Norway is another outlier. Norway is a robust liberal democ­racy. After oil was discov­ered in its North Sea terri­to­rial waters in the 1960s, Norway created the state-owned Statoil to build and operate oil facil­i­ties. In 1990, Norway estab­lished the Govern­ment Pension Fund Global, a sover­eign-wealth fund to receive surplus oil revenues and invest them for the benefit of Norwe­gian citi­zens. According to Norges Bank, “[t]he aim of the fund is to ensure that we use this money respon­sibly, think long-term and so safe­guard the future of the Norwe­gian economy.” In one sense it has worked: the GPFG currently holds over $2 tril­lion in assets. What’s the problem? Even Norway hasn’t entirely avoided the resource curse. Rising sover­eign wealth has deliv­ered tons of goodies to Norwe­gians. But it has also made Norway’s govern­ment less finan­cially disci­plined and created social conse­quences like high dropout and unem­ploy­ment rates. (A popular 2025 Norwe­gian book was called The Country That Got Too Rich.) Keep in mind that Norway reached this predica­ment despite 50 years of careful prepa­ra­tion and over­sight. Inher­ently polit­ical tech­nolo­gies can upend even gener­a­tional prepa­ra­tions. Those who would suggest that the US can follow a similar model with AI: easier said than done.

Extinction-level capitalism

Putting it all together: Among AI risks, we should take more seri­ously the poten­tial conse­quences of AI working as intended. AI is a capi­talist instru­ment. Its prin­cipal func­tion is to concen­trate capital. Its intended mech­a­nism is large-scale labor replace­ment. But it is also inher­ently polit­ical tech­nology. As AI makes it harder for workers to capture value from their labor, they will increas­ingly have to rely on goodies from Big AI, priva­tizing what were once func­tions of govern­ment. If Big AI subsumes the func­tions of workers and govern­ment, both will tend to realign polit­i­cally around Big AI’s inter­ests. What­ever term describes this system, it is not liberal democ­racy as US citi­zens have tradi­tion­ally under­stood it. AI-centered capi­talism risks an extinc­tion of demo­c­ratic possi­bility. It will be America. But it will no longer be Amer­ican.

Epilogue

Thank you for reading.

Every citizen has a voice in these issues. Every citizen can partic­i­pate in the vital public conver­sa­tion about how we want AI to be part of our country—our schools, our work, our fami­lies.

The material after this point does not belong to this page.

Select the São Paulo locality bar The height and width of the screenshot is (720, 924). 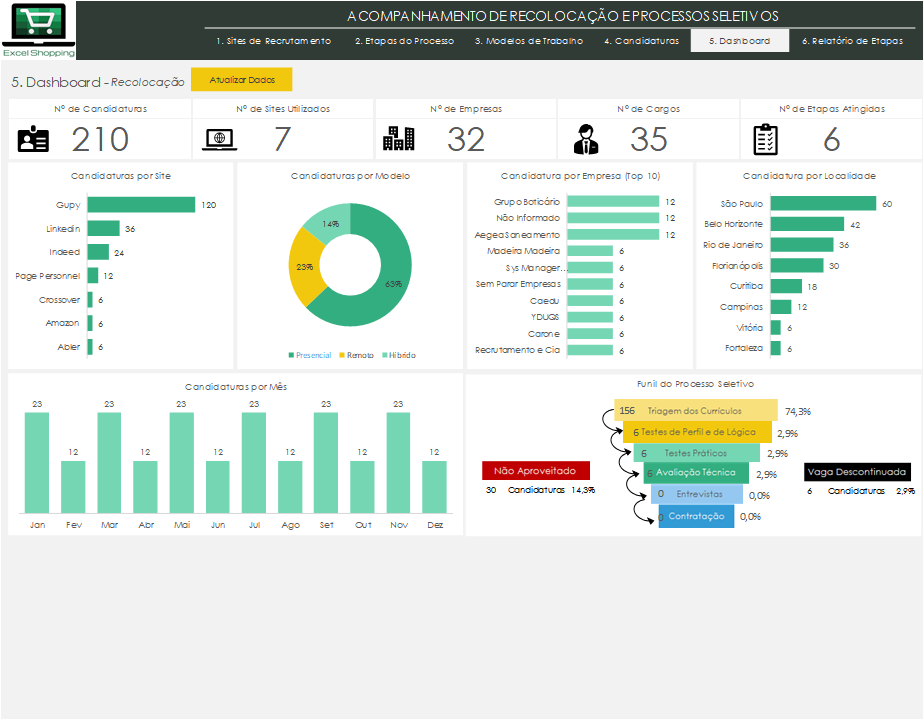click(823, 203)
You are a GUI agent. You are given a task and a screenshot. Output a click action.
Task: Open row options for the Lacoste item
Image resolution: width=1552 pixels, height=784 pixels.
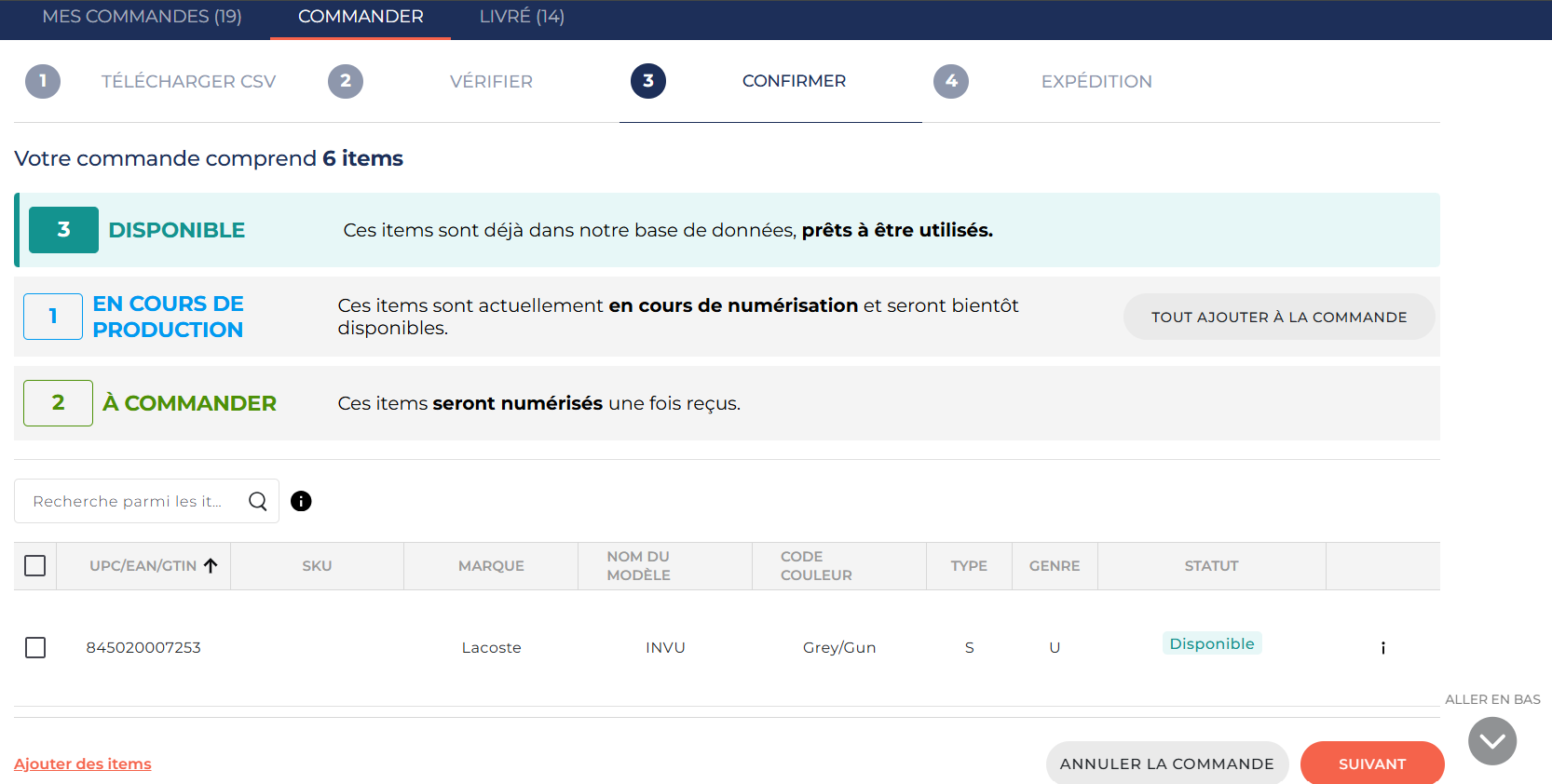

Joseph Weizen­baum: “The myth of tech­no­log­ical and polit­ical and social inevitability is a powerful tran­quil­izer of the conscience.” 

In the upcoming elec­tion, vote for people who take your rights and inter­ests seri­ously.

I support orga­nized labor.

Ulti­mately, Big AI is constrained by an incon­ve­nient truth. Today, they need us more than we need them. As long as that remains true, we the people have the upper hand.